* Written instruction: Please copy out lines of the items below word for word, beginning at the line that contains "Task: Select the legend" and stopping after the line that contains "Action: (386, 418)". Write down nothing outside that span.

* Record set:
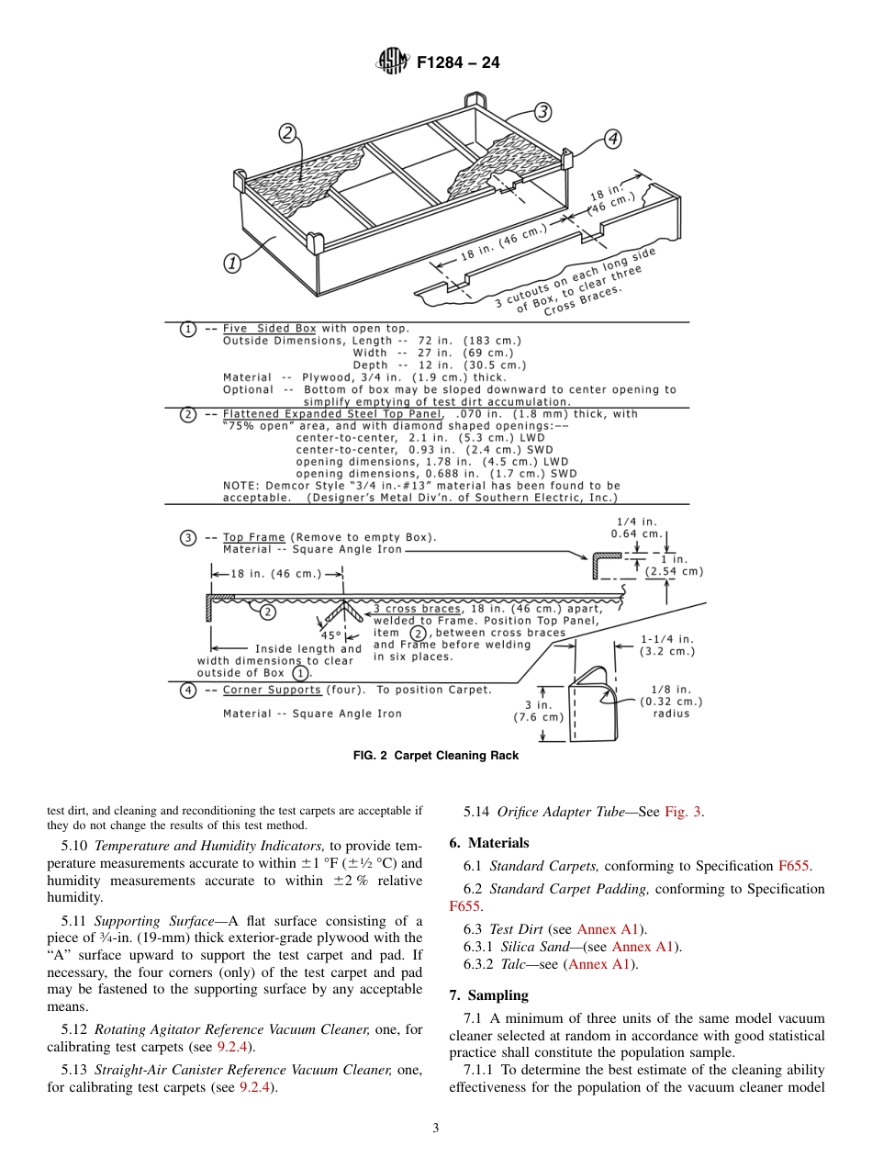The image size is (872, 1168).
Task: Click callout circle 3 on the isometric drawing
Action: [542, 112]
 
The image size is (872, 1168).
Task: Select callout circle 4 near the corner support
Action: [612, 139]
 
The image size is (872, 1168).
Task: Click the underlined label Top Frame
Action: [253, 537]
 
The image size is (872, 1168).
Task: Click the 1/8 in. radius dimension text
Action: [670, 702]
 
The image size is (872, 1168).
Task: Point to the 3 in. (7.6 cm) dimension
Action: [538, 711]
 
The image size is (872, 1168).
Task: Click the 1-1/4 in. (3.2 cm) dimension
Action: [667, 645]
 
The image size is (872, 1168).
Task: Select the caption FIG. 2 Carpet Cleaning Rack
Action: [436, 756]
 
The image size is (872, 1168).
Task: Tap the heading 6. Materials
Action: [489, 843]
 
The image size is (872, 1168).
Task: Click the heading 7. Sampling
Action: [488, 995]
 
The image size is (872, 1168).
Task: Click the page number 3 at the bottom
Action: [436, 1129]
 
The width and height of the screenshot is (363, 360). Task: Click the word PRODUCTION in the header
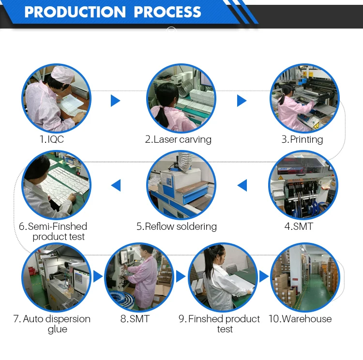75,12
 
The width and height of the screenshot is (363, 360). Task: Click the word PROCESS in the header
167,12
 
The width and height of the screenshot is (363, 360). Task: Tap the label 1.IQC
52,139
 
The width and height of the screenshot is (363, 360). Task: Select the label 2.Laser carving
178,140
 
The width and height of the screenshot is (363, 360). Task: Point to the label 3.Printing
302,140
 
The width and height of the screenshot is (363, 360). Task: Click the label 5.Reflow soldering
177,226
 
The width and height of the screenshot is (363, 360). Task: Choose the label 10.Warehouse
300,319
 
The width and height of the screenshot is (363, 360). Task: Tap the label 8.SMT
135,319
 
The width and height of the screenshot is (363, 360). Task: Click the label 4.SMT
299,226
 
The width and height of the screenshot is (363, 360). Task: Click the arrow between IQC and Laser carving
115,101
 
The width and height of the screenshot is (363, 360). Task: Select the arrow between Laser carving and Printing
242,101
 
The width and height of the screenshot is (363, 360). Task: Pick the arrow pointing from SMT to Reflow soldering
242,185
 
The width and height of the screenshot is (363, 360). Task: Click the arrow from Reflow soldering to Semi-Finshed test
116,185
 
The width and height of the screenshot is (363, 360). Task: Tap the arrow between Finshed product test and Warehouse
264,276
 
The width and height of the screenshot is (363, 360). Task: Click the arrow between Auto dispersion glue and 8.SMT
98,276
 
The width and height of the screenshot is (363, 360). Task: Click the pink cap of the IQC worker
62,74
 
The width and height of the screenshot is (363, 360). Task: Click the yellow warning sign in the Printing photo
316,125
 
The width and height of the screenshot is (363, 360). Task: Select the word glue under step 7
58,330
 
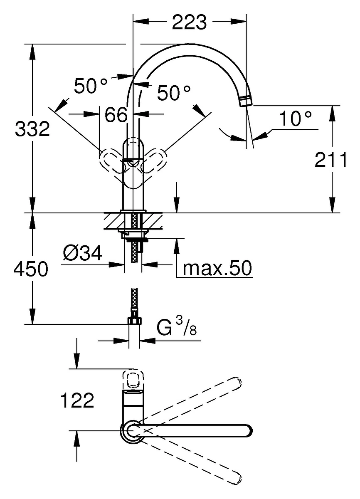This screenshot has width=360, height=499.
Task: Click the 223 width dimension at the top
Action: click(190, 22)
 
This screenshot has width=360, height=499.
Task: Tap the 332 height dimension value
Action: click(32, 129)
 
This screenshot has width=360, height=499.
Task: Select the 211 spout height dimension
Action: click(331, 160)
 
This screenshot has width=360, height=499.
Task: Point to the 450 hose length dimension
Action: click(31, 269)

--

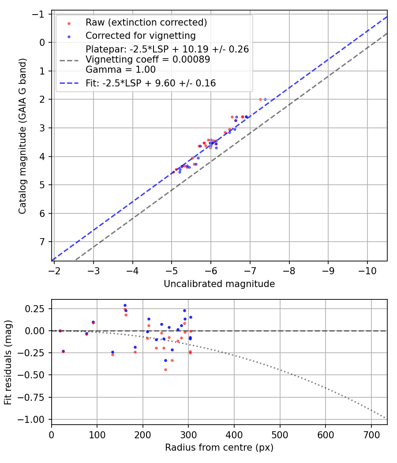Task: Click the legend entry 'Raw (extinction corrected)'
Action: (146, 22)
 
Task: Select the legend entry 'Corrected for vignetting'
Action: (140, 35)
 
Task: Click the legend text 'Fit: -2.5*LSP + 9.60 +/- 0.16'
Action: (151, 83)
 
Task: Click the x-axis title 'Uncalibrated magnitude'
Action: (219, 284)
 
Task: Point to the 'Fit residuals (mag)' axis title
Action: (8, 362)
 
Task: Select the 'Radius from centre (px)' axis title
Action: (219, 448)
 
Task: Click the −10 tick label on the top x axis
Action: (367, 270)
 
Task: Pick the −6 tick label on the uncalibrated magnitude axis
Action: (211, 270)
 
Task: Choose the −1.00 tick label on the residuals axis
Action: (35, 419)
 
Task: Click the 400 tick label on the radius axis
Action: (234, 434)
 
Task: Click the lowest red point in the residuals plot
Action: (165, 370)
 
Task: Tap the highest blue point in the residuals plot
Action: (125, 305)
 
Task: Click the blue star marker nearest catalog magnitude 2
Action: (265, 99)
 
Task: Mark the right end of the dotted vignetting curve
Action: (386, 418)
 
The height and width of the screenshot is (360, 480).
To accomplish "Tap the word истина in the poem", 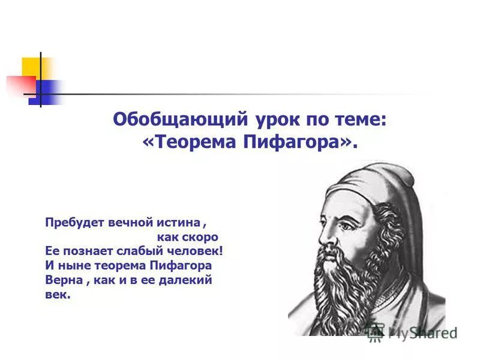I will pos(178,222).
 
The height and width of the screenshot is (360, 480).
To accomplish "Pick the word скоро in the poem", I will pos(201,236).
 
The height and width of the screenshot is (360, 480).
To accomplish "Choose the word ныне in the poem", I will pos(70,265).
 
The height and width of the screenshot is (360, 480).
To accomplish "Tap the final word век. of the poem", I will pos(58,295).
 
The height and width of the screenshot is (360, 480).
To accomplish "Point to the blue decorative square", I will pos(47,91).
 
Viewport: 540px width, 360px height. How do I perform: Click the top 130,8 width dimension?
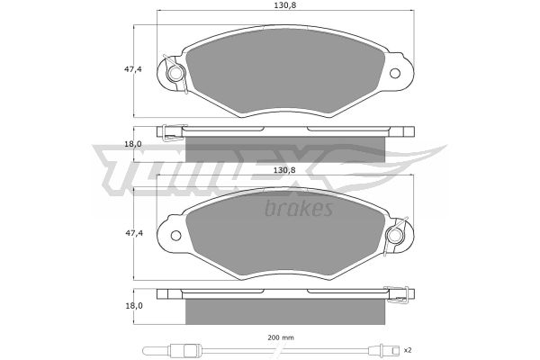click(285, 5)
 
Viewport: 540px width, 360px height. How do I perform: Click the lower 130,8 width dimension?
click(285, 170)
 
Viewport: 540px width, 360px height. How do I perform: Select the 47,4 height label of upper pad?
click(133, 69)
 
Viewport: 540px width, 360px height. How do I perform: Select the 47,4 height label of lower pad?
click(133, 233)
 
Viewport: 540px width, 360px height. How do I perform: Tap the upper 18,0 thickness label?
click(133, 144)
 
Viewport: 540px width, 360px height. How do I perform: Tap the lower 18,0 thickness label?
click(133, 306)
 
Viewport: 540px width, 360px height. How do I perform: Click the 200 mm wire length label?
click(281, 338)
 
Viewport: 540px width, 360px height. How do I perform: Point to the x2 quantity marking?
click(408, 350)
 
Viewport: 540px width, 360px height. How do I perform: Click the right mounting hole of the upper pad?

* The output:
Task: Select the legend entry 'Corrected for vignetting'
Action: (140, 35)
 
Task: Click the legend text 'Fit: -2.5*LSP + 9.60 +/- 0.16'
Action: (151, 83)
 
Task: Click the x-axis title 'Uncalibrated magnitude'
Action: (219, 284)
 
Task: Point to the 'Fit residuals (mag)' axis title
Action: (8, 362)
 
Task: Select the 'Radius from centre (px)' axis title
Action: (219, 448)
 
Task: Click the −10 tick label on the top x axis
Action: (367, 270)
 
Task: Pick the −6 tick label on the uncalibrated magnitude axis
Action: (211, 270)
 
Task: Choose the −1.00 tick label on the residuals axis
Action: (35, 419)
 
Task: Click the 400 tick label on the radius axis
Action: (234, 434)
 
Task: Click the lowest red point in the residuals plot
Action: (165, 370)
 
Task: Tap the highest blue point in the residuals plot
Action: (125, 305)
 
Task: Click the blue star marker nearest catalog magnitude 2
Action: (265, 99)
 
Task: Mark the right end of the dotted vignetting curve
Action: (386, 418)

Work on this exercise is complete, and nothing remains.